- Problem description: Scan the data for "agent" and copy each matching line.

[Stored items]
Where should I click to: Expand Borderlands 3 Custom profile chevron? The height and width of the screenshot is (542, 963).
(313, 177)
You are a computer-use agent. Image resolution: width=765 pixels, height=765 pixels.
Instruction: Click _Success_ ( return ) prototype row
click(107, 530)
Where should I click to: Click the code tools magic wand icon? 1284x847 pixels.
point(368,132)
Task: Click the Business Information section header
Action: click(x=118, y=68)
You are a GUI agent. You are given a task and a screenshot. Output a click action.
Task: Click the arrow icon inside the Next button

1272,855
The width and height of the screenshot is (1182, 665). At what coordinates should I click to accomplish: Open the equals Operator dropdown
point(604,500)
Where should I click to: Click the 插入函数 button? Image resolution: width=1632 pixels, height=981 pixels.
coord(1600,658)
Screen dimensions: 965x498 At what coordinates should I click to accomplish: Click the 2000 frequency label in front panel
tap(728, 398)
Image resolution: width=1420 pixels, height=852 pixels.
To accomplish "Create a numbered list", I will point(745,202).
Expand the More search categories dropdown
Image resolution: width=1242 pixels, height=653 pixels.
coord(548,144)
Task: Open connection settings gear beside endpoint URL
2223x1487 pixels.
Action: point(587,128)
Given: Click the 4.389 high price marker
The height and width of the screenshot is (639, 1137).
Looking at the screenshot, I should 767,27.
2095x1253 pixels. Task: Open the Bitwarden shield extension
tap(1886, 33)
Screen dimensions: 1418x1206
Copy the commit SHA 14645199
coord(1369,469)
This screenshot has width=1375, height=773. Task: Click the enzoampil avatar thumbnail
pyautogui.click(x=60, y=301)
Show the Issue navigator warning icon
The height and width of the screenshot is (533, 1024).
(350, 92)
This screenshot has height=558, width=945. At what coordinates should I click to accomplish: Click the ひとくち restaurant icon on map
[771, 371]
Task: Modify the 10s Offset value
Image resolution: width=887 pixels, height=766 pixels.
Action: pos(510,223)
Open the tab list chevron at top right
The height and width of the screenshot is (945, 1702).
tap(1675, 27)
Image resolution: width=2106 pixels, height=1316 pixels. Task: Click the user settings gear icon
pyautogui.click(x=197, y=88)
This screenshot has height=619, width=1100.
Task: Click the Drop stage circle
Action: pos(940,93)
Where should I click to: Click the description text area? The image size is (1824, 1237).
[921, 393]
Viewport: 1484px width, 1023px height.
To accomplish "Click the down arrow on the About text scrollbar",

- Answer for this exercise:
You are a computer-use agent. Image resolution: width=765 pixels, height=765 pixels.
You are a GUI agent. You are given a task and a screenshot. Output a click action.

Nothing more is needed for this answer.